Re: hash functions should not be required to accept two arguments
taylanbayirli@xxxxxx 10 Nov 2015 09:58 UTC
William D Clinger <xxxxxx@ccs.neu.edu> writes:
> SRFI 126 removes one prominent flaw in SRFI 69 (exposure of
> hash functions compatible with the eq? and eqv? procedures)
> but preserves an even more prominent flaw: the requirement
> that all hash functions accept a second optional argument.
>
> SRFI 126 also adds various features, some of them optional.
> In my opinion, those added features are considerably less
> important than the disadvantage imposed by requiring hash
> functions to accept a second argument.
>
> SRFI 126 states:
>
> A hash function is a procedure that maps keys to exact
> integer objects.
>
> That is what a hash function should be. That is not, however,
> what the hash functions specified by SRFI 126 actually are.

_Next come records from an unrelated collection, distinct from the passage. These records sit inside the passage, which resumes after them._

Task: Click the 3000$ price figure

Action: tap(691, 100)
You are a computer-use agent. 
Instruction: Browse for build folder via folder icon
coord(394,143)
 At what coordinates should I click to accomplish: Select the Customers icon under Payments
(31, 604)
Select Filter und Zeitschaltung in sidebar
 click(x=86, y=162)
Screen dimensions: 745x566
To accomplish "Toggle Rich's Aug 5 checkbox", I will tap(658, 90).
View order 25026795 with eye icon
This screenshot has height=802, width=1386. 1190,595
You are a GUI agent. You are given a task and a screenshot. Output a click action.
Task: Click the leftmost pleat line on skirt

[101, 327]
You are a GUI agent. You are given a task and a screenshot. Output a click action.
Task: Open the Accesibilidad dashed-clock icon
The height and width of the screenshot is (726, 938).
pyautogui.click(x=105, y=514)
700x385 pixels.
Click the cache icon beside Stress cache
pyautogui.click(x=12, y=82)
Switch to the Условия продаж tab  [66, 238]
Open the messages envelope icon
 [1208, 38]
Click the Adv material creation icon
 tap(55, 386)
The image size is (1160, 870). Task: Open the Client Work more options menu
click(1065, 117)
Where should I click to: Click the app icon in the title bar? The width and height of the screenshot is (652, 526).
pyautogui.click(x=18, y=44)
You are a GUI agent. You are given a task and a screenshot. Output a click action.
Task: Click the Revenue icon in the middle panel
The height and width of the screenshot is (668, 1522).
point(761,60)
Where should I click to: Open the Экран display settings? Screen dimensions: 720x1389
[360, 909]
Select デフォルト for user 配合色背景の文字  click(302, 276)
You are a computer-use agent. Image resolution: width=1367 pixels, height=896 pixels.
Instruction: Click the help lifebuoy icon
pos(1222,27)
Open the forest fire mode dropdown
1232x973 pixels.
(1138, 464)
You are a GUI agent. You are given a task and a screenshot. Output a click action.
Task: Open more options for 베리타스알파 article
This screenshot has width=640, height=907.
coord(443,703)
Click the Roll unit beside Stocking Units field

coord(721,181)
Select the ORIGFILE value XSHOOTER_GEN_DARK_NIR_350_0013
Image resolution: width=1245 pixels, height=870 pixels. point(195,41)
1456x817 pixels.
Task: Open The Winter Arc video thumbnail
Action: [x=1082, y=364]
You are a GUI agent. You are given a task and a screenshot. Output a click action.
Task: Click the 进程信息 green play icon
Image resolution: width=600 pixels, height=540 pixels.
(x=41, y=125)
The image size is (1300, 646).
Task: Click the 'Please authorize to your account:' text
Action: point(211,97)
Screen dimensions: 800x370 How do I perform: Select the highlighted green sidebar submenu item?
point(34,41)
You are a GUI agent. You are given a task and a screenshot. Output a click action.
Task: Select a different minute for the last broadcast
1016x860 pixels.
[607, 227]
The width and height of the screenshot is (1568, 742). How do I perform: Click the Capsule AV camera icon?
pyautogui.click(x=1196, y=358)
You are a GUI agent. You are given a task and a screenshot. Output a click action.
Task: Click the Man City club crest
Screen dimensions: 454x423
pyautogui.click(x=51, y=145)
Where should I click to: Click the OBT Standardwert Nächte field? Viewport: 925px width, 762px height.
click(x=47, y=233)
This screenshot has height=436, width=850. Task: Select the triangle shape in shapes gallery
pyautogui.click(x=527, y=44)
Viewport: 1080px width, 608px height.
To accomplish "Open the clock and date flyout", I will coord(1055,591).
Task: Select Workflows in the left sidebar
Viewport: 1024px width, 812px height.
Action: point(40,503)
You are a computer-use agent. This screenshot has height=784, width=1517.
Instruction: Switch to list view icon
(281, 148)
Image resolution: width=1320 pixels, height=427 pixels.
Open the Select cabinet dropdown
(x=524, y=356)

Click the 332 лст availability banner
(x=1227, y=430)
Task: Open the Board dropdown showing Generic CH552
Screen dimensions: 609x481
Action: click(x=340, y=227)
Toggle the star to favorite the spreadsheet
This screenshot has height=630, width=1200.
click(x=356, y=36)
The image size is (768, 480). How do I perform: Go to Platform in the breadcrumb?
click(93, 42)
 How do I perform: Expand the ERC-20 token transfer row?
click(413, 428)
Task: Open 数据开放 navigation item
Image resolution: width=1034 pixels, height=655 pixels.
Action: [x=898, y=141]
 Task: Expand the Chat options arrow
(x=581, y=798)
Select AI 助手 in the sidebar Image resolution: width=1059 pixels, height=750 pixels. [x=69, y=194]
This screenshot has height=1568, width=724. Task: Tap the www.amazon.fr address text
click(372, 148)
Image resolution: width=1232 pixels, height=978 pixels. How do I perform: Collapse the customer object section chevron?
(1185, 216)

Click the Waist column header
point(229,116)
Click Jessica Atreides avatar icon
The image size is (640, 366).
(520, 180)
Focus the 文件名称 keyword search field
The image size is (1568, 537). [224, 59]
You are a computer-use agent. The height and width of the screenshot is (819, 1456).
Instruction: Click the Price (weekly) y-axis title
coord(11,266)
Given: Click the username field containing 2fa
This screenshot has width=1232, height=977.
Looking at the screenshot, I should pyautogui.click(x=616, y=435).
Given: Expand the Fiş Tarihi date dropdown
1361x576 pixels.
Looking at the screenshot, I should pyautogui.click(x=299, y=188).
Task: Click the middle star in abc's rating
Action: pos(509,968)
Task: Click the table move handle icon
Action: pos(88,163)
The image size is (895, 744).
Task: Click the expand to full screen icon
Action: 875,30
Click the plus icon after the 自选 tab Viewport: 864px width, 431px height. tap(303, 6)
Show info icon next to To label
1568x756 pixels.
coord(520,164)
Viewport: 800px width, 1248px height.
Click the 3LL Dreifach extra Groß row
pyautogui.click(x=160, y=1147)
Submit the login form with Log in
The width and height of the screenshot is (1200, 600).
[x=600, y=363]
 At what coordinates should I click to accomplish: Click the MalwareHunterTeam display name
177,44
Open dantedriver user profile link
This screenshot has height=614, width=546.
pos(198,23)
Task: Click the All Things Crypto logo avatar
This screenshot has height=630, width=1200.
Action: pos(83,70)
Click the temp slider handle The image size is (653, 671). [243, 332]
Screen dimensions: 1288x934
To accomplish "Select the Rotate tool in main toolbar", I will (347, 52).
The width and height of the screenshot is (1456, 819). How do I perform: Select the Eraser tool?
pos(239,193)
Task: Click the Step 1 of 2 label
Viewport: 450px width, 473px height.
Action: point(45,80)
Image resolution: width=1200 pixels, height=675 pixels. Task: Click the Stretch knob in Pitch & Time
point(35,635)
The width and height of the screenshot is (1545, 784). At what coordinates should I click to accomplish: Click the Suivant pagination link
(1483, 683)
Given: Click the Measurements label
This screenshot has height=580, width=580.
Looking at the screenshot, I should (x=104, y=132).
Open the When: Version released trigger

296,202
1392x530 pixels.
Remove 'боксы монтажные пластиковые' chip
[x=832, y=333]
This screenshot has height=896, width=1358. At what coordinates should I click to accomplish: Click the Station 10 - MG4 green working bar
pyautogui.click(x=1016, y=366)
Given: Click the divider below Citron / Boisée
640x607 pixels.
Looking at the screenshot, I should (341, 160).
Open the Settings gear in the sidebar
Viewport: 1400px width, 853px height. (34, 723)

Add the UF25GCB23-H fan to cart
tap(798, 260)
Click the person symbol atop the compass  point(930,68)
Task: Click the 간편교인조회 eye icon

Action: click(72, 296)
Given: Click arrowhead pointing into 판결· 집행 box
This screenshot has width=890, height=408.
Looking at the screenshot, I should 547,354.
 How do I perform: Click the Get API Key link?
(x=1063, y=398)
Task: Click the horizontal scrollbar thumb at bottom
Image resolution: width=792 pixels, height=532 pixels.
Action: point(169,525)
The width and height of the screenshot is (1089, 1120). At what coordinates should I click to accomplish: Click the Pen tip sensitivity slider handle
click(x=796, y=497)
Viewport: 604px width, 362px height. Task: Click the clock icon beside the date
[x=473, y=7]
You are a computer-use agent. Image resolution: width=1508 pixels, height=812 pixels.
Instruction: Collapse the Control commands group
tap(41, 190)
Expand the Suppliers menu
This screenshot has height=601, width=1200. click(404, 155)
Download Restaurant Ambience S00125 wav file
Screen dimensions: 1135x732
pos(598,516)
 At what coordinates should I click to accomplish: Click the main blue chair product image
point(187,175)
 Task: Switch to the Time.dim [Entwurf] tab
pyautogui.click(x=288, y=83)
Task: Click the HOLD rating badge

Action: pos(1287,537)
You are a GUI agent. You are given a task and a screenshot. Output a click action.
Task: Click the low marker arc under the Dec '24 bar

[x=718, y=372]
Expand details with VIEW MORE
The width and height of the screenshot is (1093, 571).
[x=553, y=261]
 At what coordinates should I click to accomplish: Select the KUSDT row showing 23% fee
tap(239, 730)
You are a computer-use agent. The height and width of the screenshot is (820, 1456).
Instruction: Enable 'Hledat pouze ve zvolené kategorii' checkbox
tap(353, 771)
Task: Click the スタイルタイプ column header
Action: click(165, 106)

> Several paragraphs later, SRFI 126 tells the truth:
>
> A hash function is a procedure that must accept a key and a
> bound as an argument and should return a non-negative exact
> integer object.
>
> That second argument "signifies that the function need not
> return an integer greater than bound, although it may do so."
>
> In plain English, that means the second argument to a hash is
> worse than useless. That second argument has the effect of
> converting every hash function h into a family of one-argument
> hash functions indexed by the second argument of h. There is
> no reason for clients or implementors of SRFI 126 to think
> (h x 0) has anything to do with (h x 1), and so on.
>
> So far as I can see, this needless indexing of the hash function
> provides no benefits whatsoever. In particular, the specific
> reasons that some people have advanced for adding the second
> argument do not hold up once you realize the second argument
> can be (and often will be) ignored.
>
> Clients of SRFI 126 will be required to use and to write hash
> functions that accept that useless second argument, even though
> implementations of SRFI 126 may never pass a second argument to
> any hash function. Indeed, the higher quality implementations
> of SRFI 126 will be the ones least likely to pass a second
> argument to any hash function, just as Larceny's implementation
> of SRFI 69 never passes a second argument to any hash function.
>
> In the other direction, implementations of SRFI 126 that do
> pass a second argument to some hash functions must take care
> to pass exactly the same second argument in every call to those
> hash functions, unless they're ready and willing to rehash every
> association in the table.
>
> So requiring hash functions to accept a second argument increases
> the complexity for both implementations and clients without
> providing any identifiable benefit.
Thank you for your comments!
I'm now leaning towards removing the bound argument from the spec, which
is more backwards compatible with R6RS anyway as John also points out.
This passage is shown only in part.